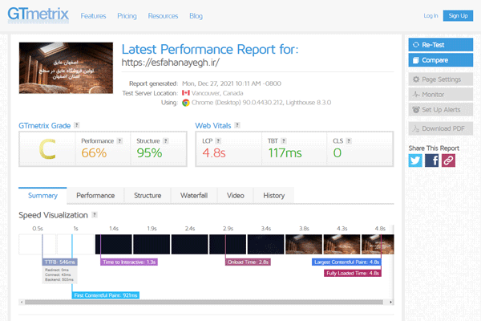This screenshot has height=321, width=481.
Task: Click help icon next to Web Vitals
Action: click(237, 126)
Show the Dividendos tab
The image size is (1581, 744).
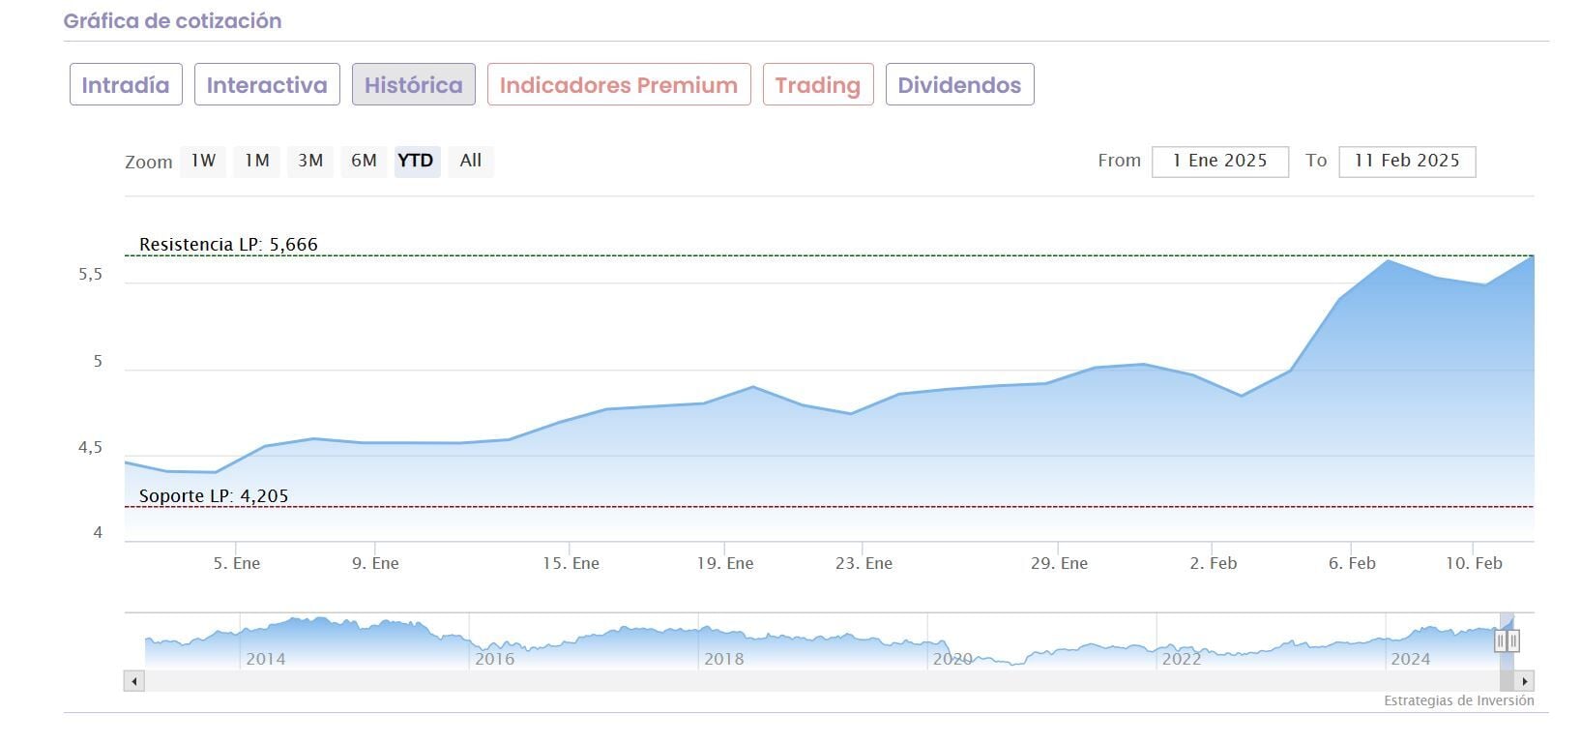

INSTRUCTIONS TO FOLLOW - Copy out every line of the rows above word for word, leaving out the pictures.

EXERCISE OUTPUT -
This screenshot has height=321, width=481.
Task: Click help icon next to Web Vitals
Action: click(237, 126)
Show the Dividendos tab
The image size is (1581, 744).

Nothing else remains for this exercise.